Lypiatt sighed. ‘Yes,’ he said, ‘I suppose I’d better be getting on with my work. Work — it’s the only thing. “Portrait of a Tigress”.’ The cynical Titan spoke again. ‘Or shall I call it, “Portrait of a Woman who has never been in Love”?’

‘That would be a very stupid title,’ said Mrs Viveash.

‘Or, “Portrait of the Artist’s Heart Disease”? That would be good, that would be damned good!’ Lypiatt laughed very loudly and slapped his thighs. He looked, Mrs Viveash thought, peculiarly ugly when he laughed. His face seemed to go all to pieces; not a corner of it but was wrinkled and distorted by the violent grimace of mirth. Even the forehead was ruined when he laughed. Foreheads are generally the human part of people’s faces. Let the nose twitch and the mouth grin and the eyes twinkle as monkeyishly as you like; the forehead can still be calm and serene, the forehead still knows how to be human. But when Casimir laughed, his forehead joined in the general disintegrating grimace. And sometimes even when he wasn’t laughing, when he was just vivaciously talking, his forehead seemed to lose its calm and would twitch and wrinkle itself in a dreadful kind of agitation. ‘Portrait of the Artist’s Heart Disease’ — she didn’t find it so very funny.

‘The critics would think it was a problem picture,’ Lypiatt went on. ‘And so it would be, by God, so it would be. You are a problem. You’re the Sphinx. I wish I were Œdipus and could kill you.’

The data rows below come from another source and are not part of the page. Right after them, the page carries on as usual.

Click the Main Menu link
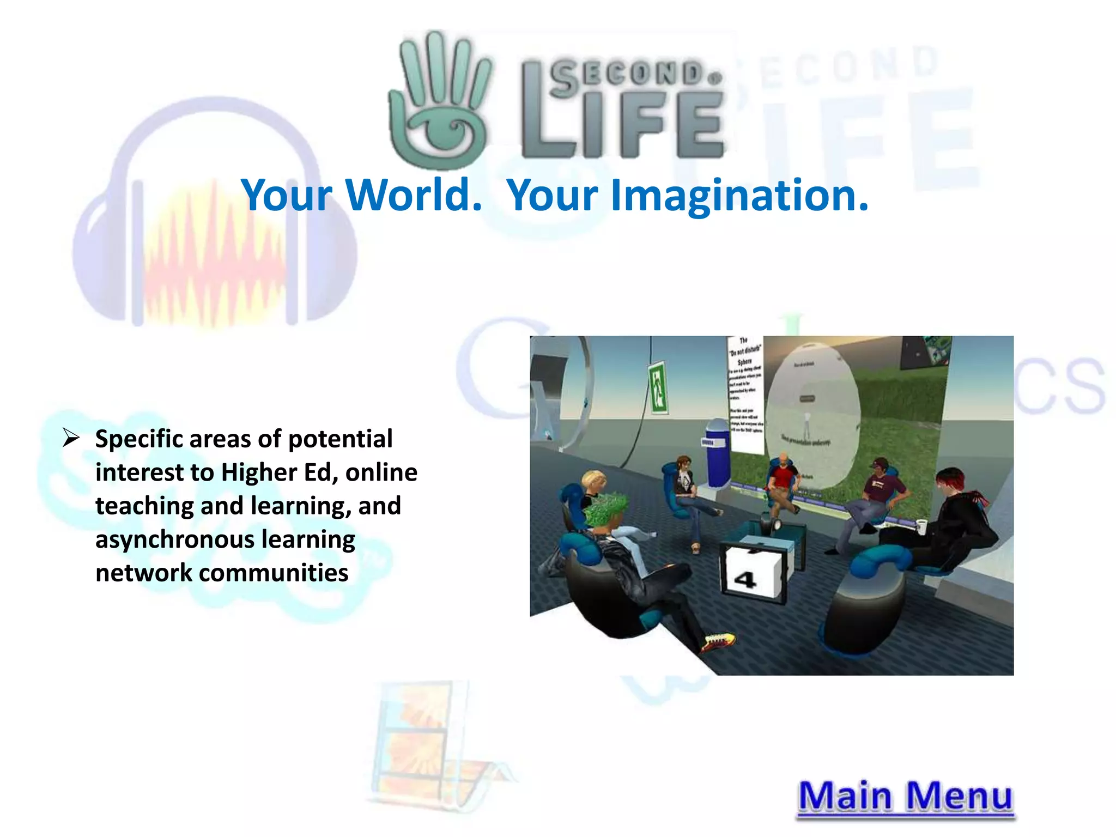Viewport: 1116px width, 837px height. click(x=905, y=797)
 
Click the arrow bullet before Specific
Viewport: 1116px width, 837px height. click(x=71, y=438)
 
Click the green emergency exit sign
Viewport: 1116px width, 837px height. click(x=658, y=389)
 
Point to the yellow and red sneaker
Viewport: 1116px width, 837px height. click(x=718, y=641)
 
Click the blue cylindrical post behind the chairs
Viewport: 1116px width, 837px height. click(x=718, y=452)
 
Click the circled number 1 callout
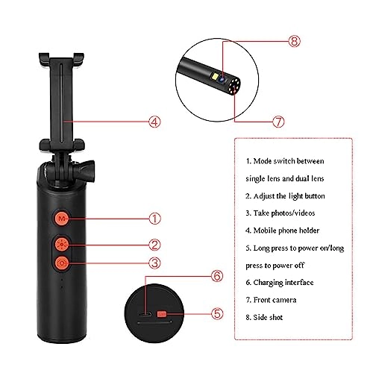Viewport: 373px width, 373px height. pyautogui.click(x=154, y=219)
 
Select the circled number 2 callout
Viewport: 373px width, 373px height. pyautogui.click(x=154, y=244)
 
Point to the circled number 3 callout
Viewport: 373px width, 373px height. pyautogui.click(x=154, y=263)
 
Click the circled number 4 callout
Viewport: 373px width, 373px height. pyautogui.click(x=154, y=119)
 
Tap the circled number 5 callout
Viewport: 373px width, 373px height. pyautogui.click(x=217, y=315)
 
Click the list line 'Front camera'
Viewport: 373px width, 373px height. pyautogui.click(x=277, y=300)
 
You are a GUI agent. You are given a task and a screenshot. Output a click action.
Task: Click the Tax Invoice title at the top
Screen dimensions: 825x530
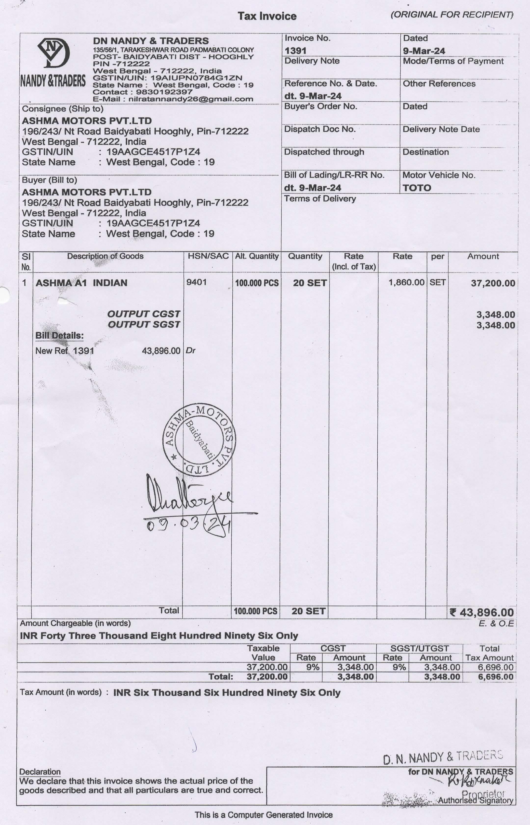click(267, 16)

All this mythology! Mrs Viveash shook her head.

He made his way through the intervening litter and picked up a canvas that was leaning with averted face against the wall near the window. He held it out at arm’s length and examined it, his head critically cocked on one side. ‘Oh, it’s good,’ he said softly. ‘It’s good. Look at it.’ And, stepping out once more into the open, he propped it up against the table so that Mrs Viveash could see it without moving from her chair.

It was a stormy vision of her; it was Myra seen, so to speak, through a tornado. He had distorted her in the portrait, had made her longer and thinner than she really was, had turned her arms into sleek tubes and put a bright, metallic polish on the curve of her cheek. The figure in the portrait seemed to be leaning backwards a little from the surface of the canvas, leaning sideways too, with the twist of an ivory statuette carved out of the curving tip of a great tusk. Only somehow in Lypiatt’s portrait the curve seemed to lack grace, it was without point, it had no sense.

‘You’ve made me look,’ said Mrs Viveash at last, ‘as though I were being blown out of shape by the wind.’ All this show of violence — what was the point of it? She didn’t like it, she didn’t like it at all. But Casimir was delighted with her comment. He slapped his thighs and once more laughed his restless, sharp-featured face to pieces.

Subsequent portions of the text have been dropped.